The United Nations Mission in the Democratic Republic of Congo (MONUC) has dispatched aid workers to evaluate the condition and needs of 4,000 displaced people in the eastern plateau town of Minembwe.

"The goal of this emergency mission is to evaluate the situation on the ground and especially to obtain the suspension of any hostilities by encouraging dialogue between the two fighting forces," Thierry Kranzer, the MONUC spokesman in the eastern town of Bukavu, said on Thursday.

MONUC said it would also evacuate those who were severely wounded during the fighting between government and dissident troops in this area of South Kivu Province.

Until now, fighting had been too severe to allow such a mission. In addition, humanitarian officials said, the displaced had fled in several different directions. At least 3,000 residents are still hiding in the hills and bush near Minembwe.

MONUC sent three helicopters to fly in the 50 humanitarian workers, high-ranking Congolese army and MONUC personnel to Minembwe, in an area of high plateau 150km west of Uvira, one of the main towns in South Kivu.

Fighting began on 25 January between government troops of the 122nd and 12th brigades against those loyal to the dissident colonel, Michel Rukunda. He joined Gen Patrick Masunzu, commander of the 122nd brigade, who in 2005 rebelled against the authorities in defence of Congolese of Rwandan origins, known as the Banyamulenge, against harassment and physical abuse.

The army retook Minembwe on Wednesday.
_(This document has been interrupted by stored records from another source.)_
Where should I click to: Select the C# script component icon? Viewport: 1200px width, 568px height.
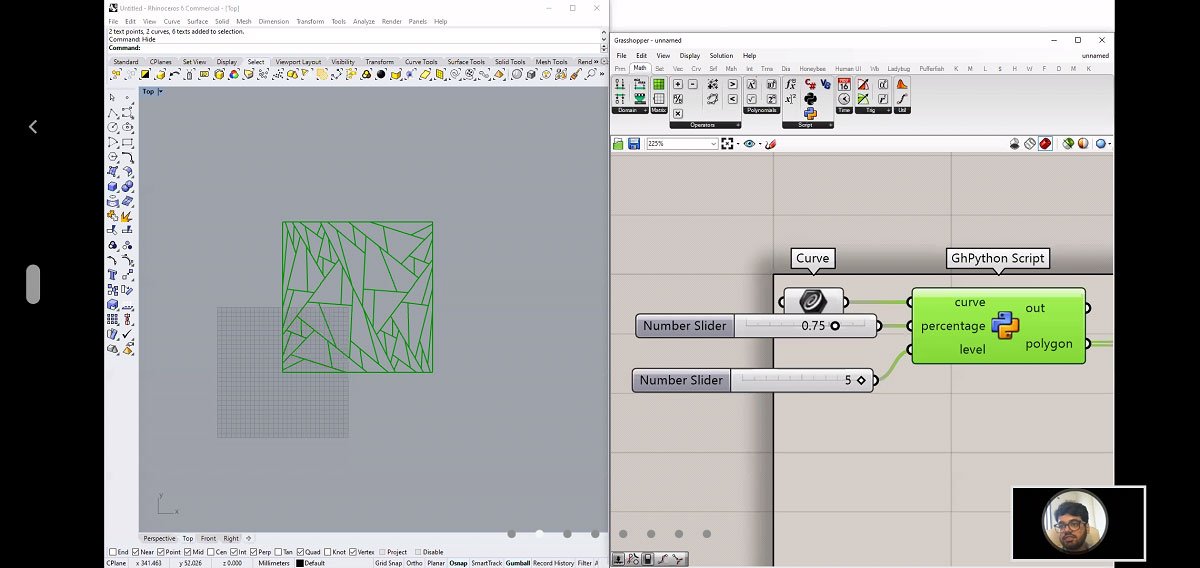point(810,85)

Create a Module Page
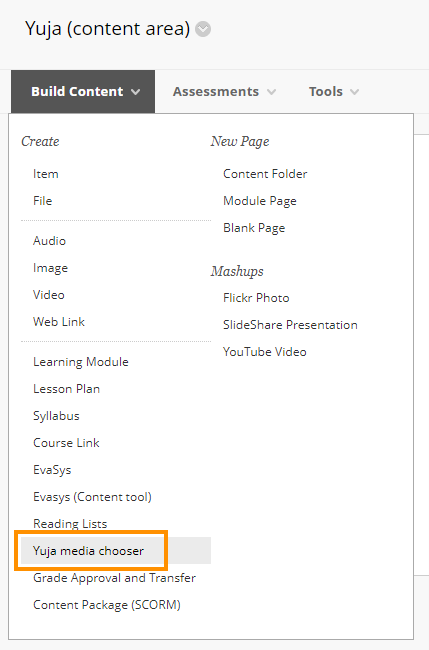tap(260, 201)
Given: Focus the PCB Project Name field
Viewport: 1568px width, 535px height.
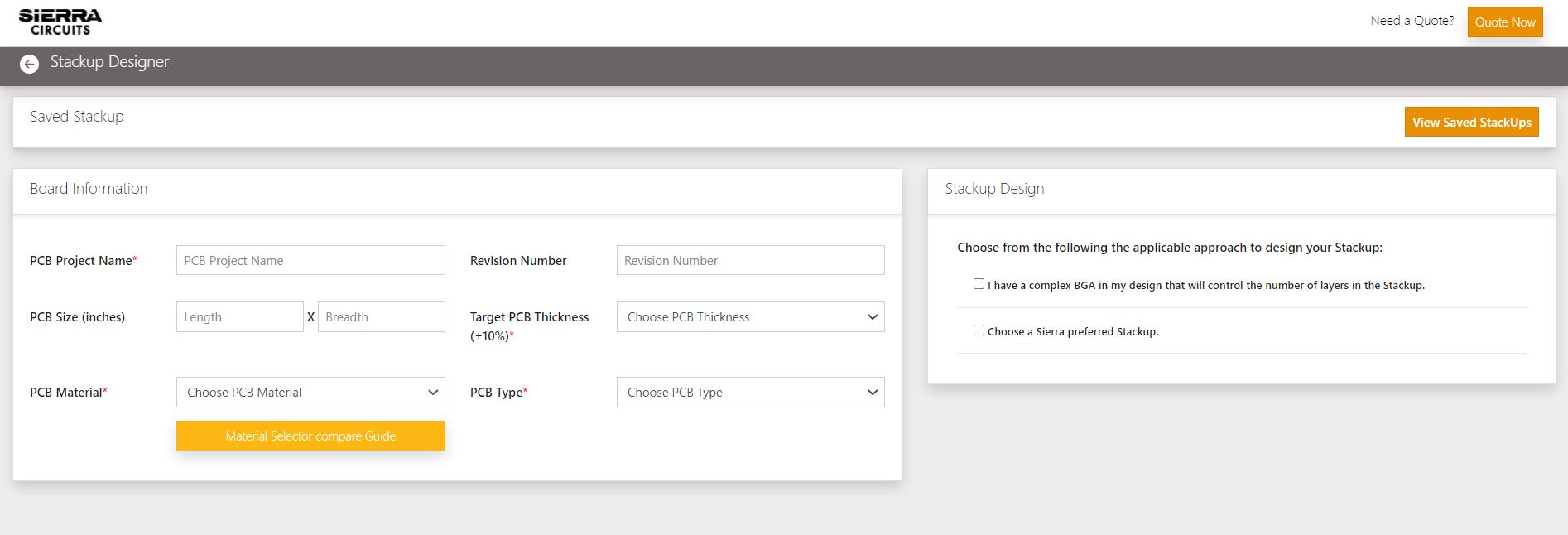Looking at the screenshot, I should tap(310, 261).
Kranzer said the army killed five dissidents, wounded five others and captured two officers.

Meanwhile, negotiations are continuing between the government and another dissident army general, Laurent Nkunda, under the mediation of the Rwandan government, in a bid to end the low-level rebellion he has waged against the Congolese government, mostly in North Kivu, since 2004.

Nkunda said recently he had agreed to participate in talks with the government on condition that troops loyal to him are integrated into the army and the rights of all Kinyarwanda speakers in the country are protected.

The talks between Nkunda's rebel movement, known as the Congrès national pour la défense du peuple, and the Congolese army, have been in progress since early January.

The reintegration into the army of Nkunda's 81st and 83rd brigades has been ongoing.